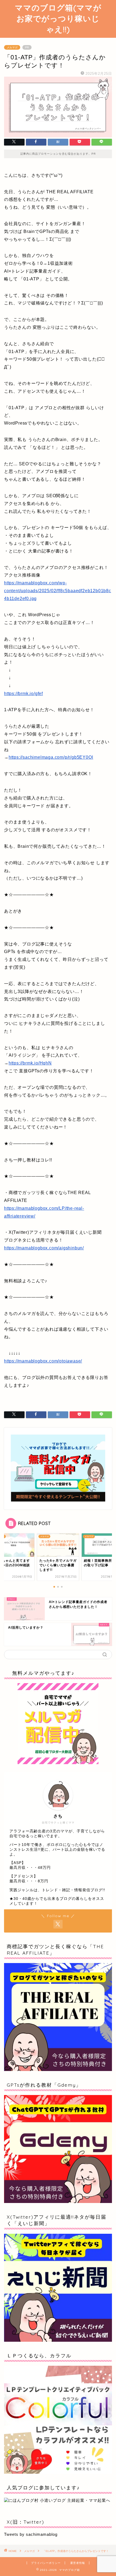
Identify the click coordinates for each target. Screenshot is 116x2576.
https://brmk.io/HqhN (30, 1063)
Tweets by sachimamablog (30, 2534)
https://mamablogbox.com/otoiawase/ (43, 1361)
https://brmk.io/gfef (23, 693)
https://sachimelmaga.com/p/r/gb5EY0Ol (51, 757)
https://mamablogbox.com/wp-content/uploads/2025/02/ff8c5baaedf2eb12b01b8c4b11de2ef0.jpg (57, 591)
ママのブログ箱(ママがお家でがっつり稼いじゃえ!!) (58, 18)
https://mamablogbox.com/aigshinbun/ (44, 1248)
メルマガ (12, 47)
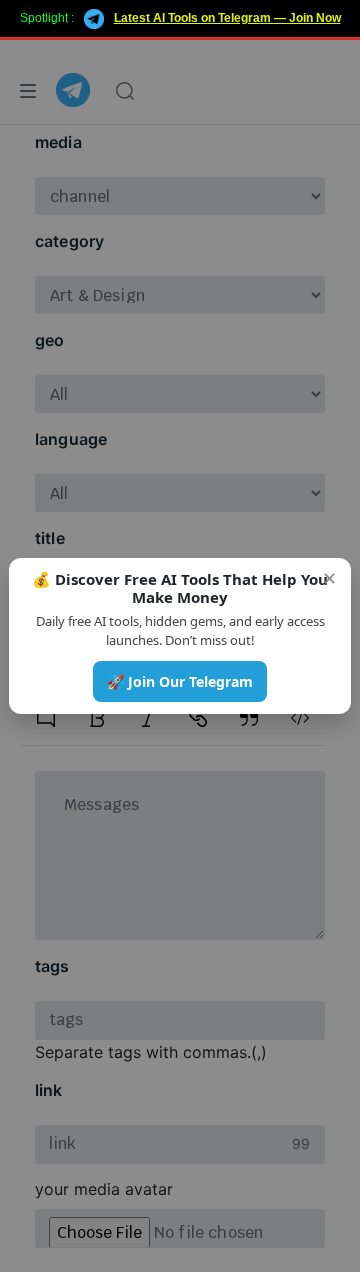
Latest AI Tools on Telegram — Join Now (227, 18)
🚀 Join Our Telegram (180, 681)
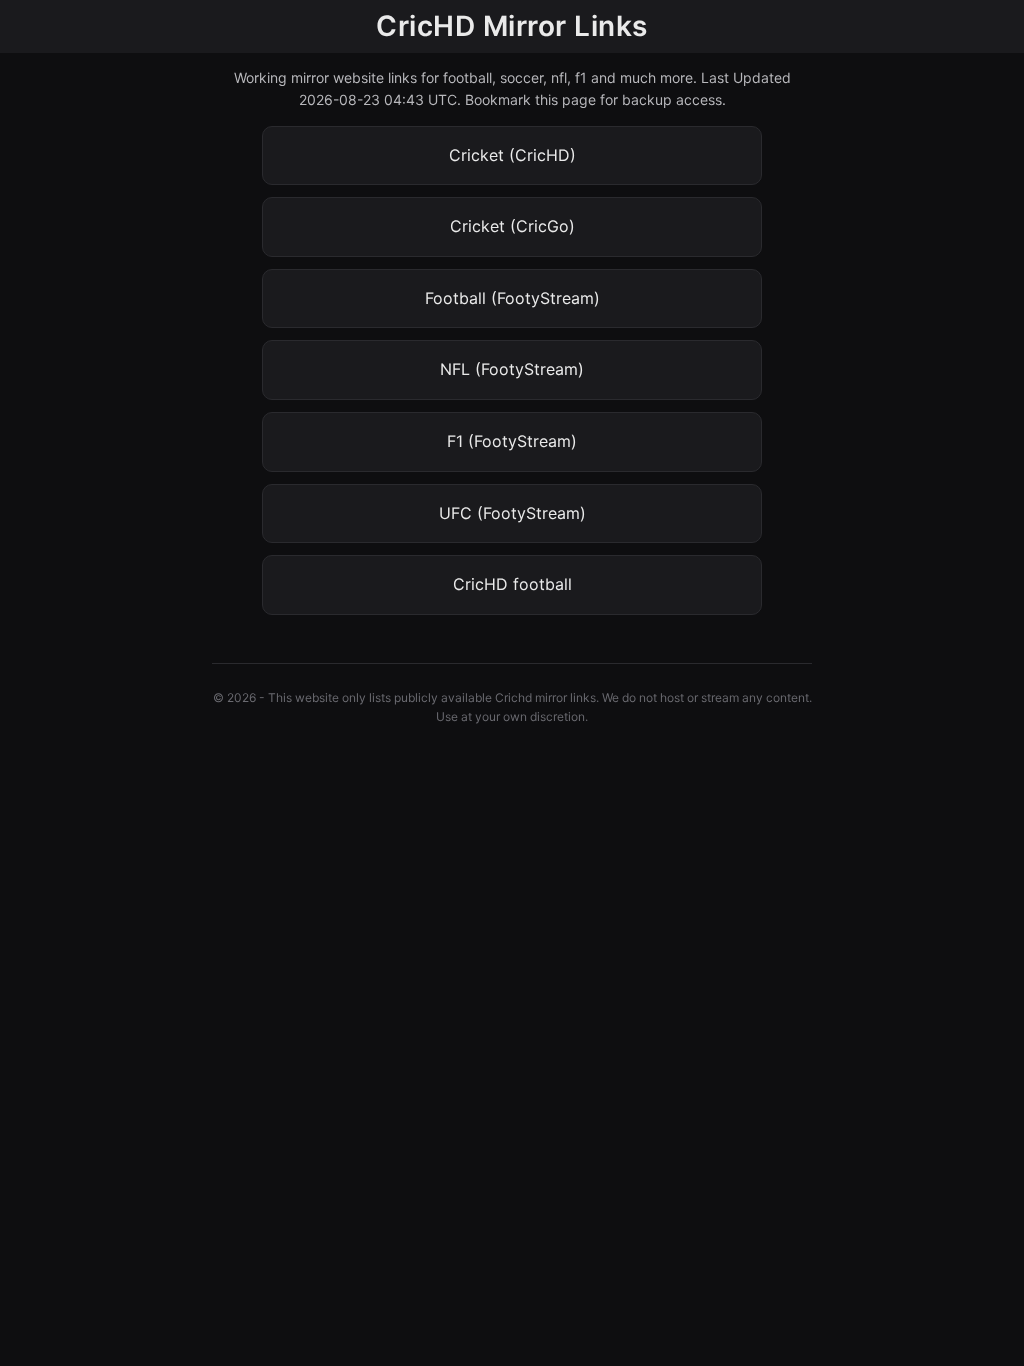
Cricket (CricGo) (512, 226)
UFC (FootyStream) (512, 513)
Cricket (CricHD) (512, 155)
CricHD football (512, 584)
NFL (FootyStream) (512, 369)
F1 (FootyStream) (512, 441)
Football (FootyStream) (512, 298)
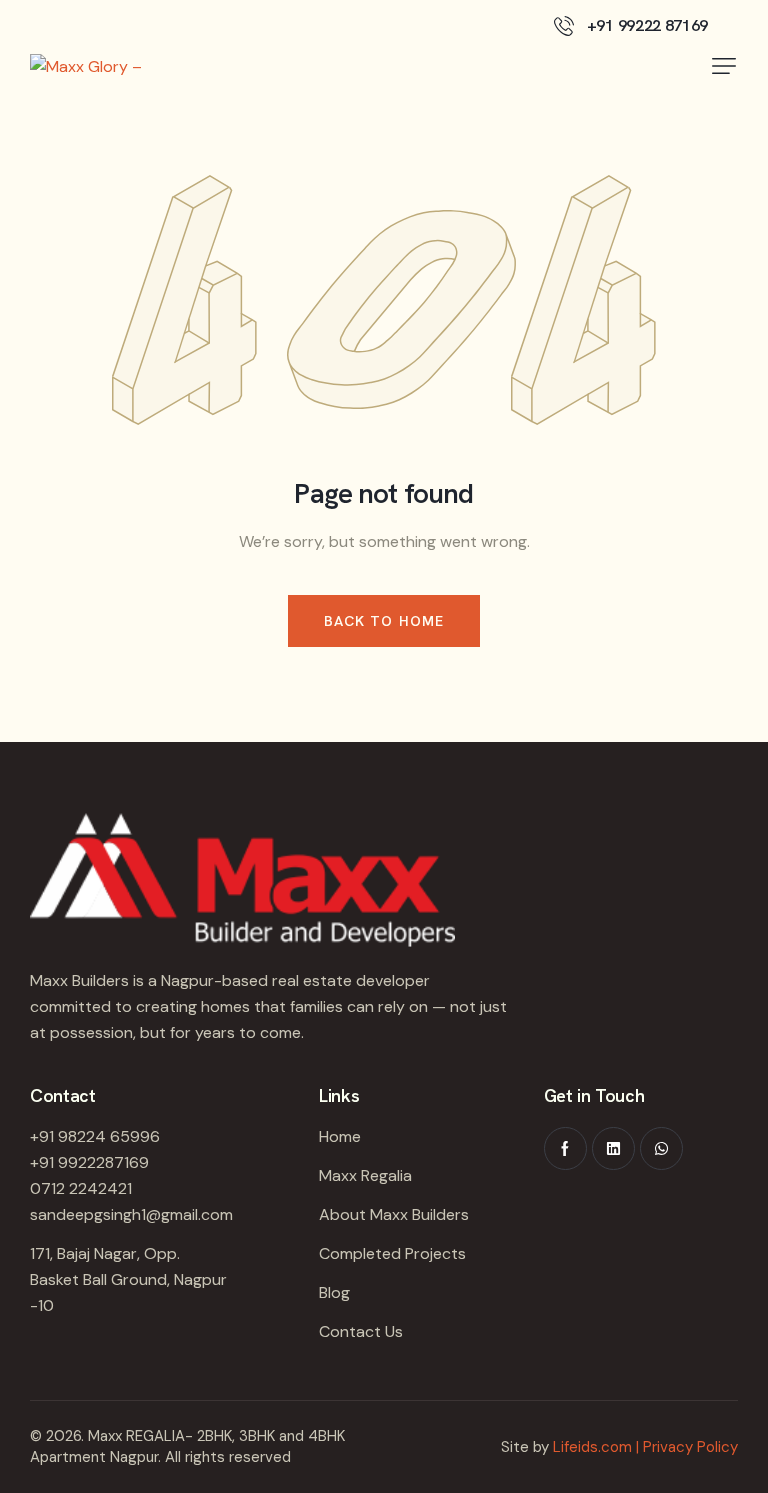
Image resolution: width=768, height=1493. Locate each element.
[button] (724, 66)
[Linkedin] (613, 1148)
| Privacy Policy (687, 1447)
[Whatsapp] (661, 1148)
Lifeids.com (592, 1447)
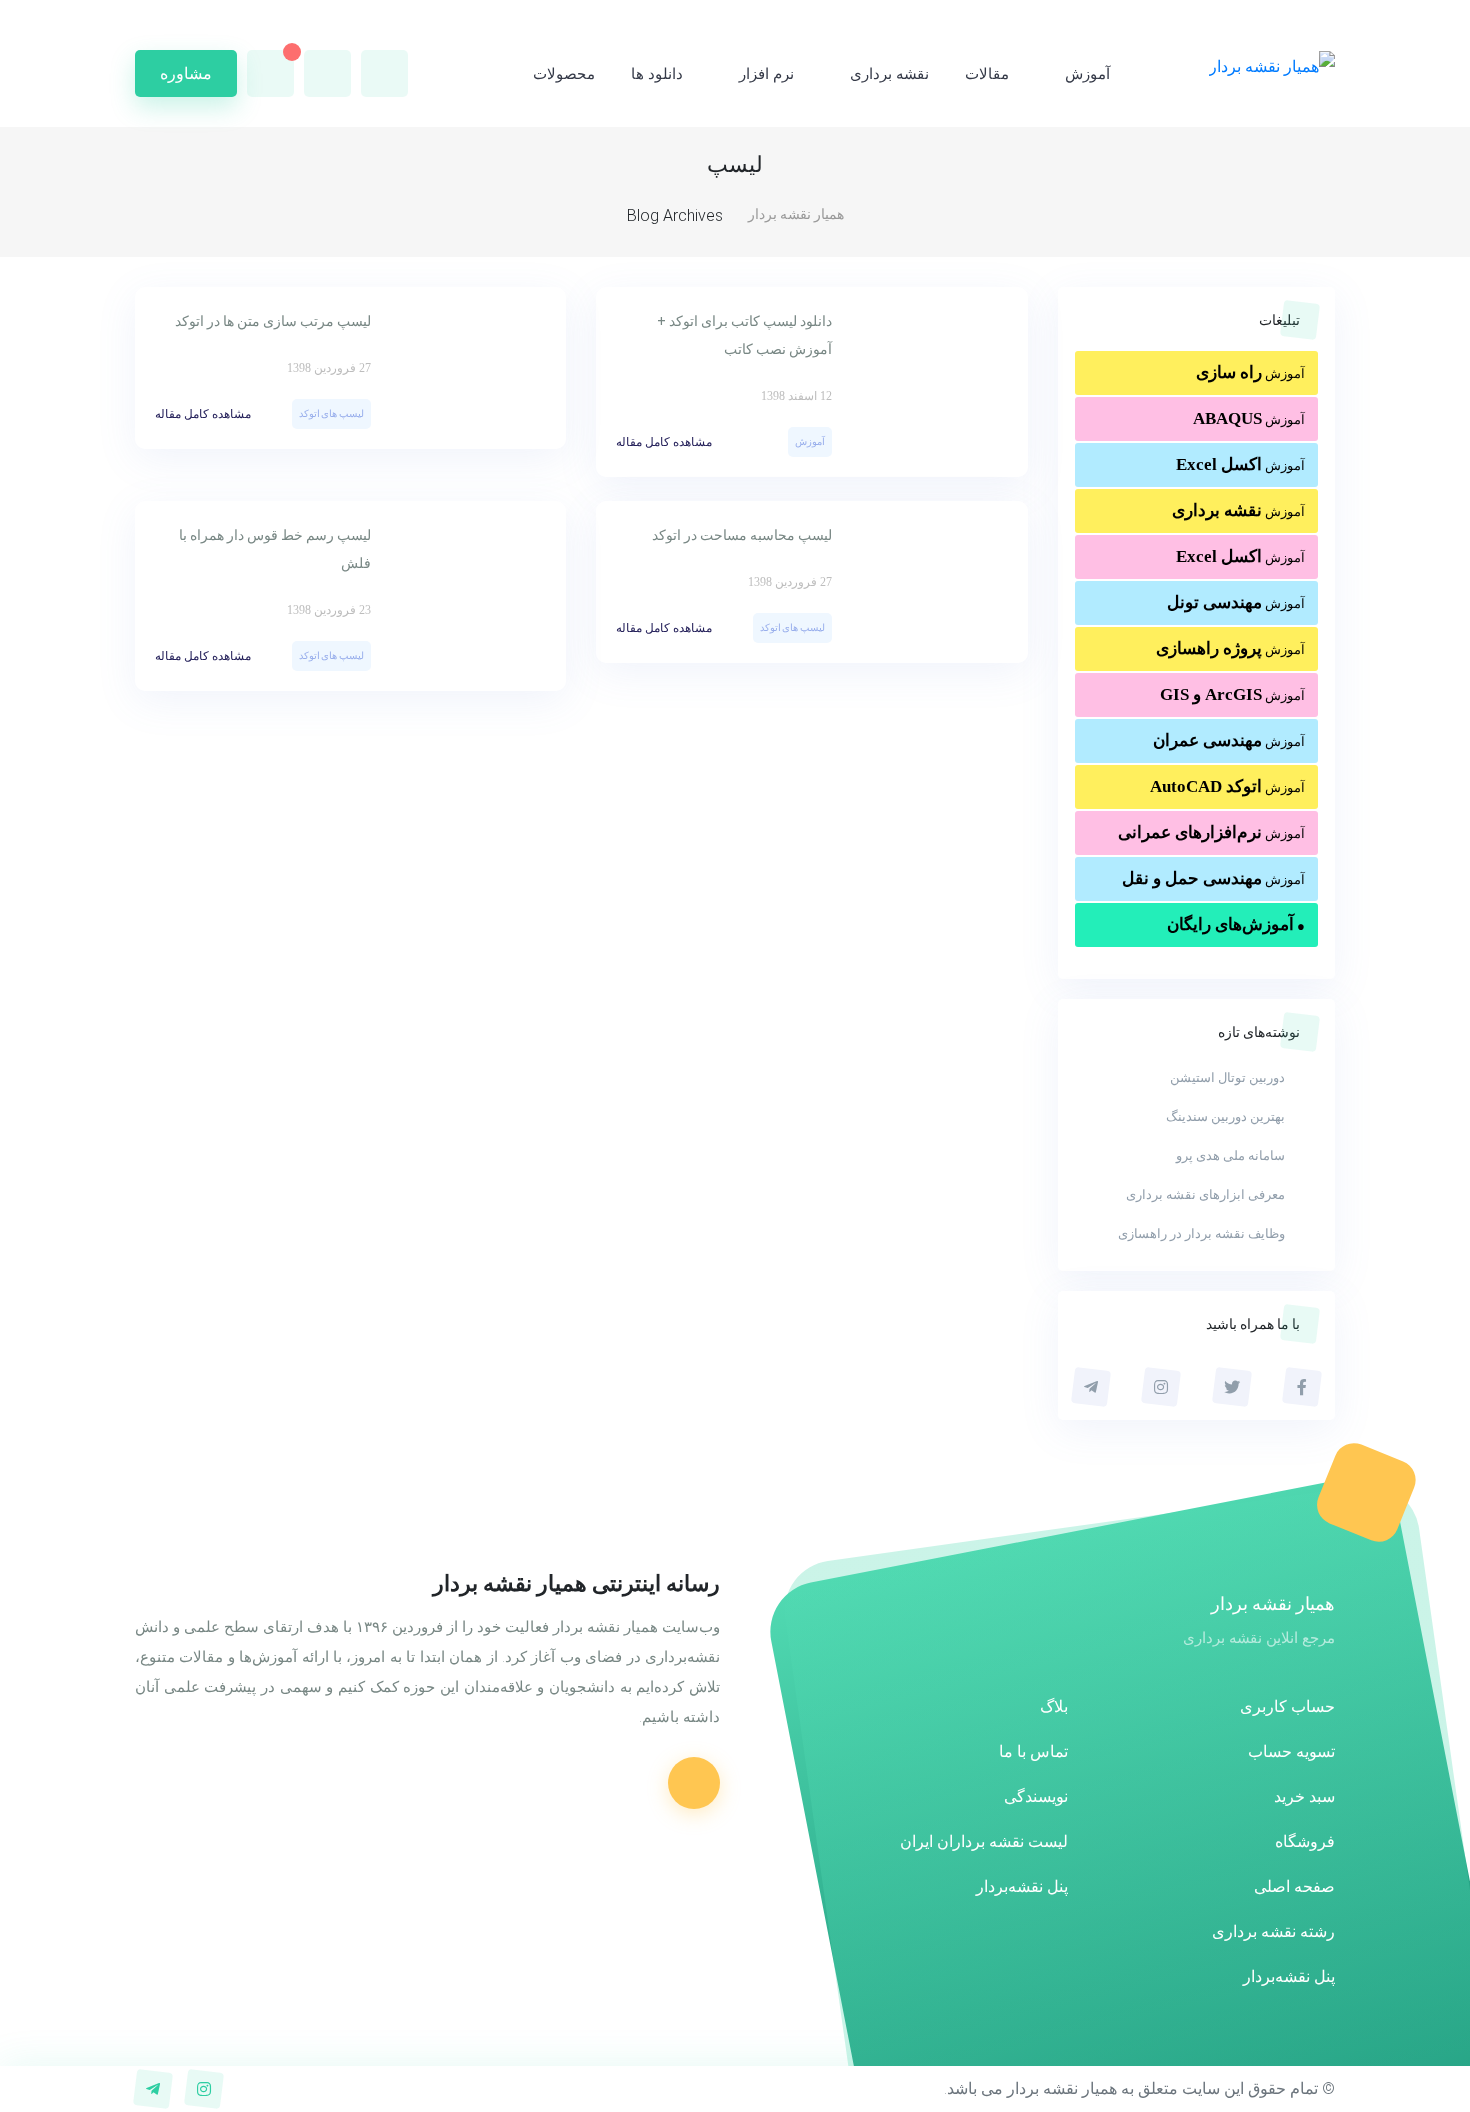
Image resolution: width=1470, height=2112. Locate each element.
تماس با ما (1033, 1751)
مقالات (987, 74)
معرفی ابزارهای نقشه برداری (1205, 1194)
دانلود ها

......

Your instructions:
Your copy should hold only the lines from the one containing "UFC (FootyStream) (512, 513)" through the last line of the listing, both included, retyped exactly and free of pictures.

Written reply:
UFC (FootyStream) (512, 513)
Cricket (CricHD) (512, 155)
CricHD football (512, 584)
NFL (FootyStream) (512, 369)
F1 (FootyStream) (512, 441)
Football (FootyStream) (512, 298)
Image resolution: width=768, height=1493. Locate each element.
[button] (724, 66)
[Linkedin] (613, 1148)
| Privacy Policy (687, 1447)
[Whatsapp] (661, 1148)
Lifeids.com (592, 1447)
Image resolution: width=1470, height=2112. Locate each element.
تماس با ما (1033, 1751)
مقالات (987, 74)
معرفی ابزارهای نقشه برداری (1205, 1194)
دانلود ها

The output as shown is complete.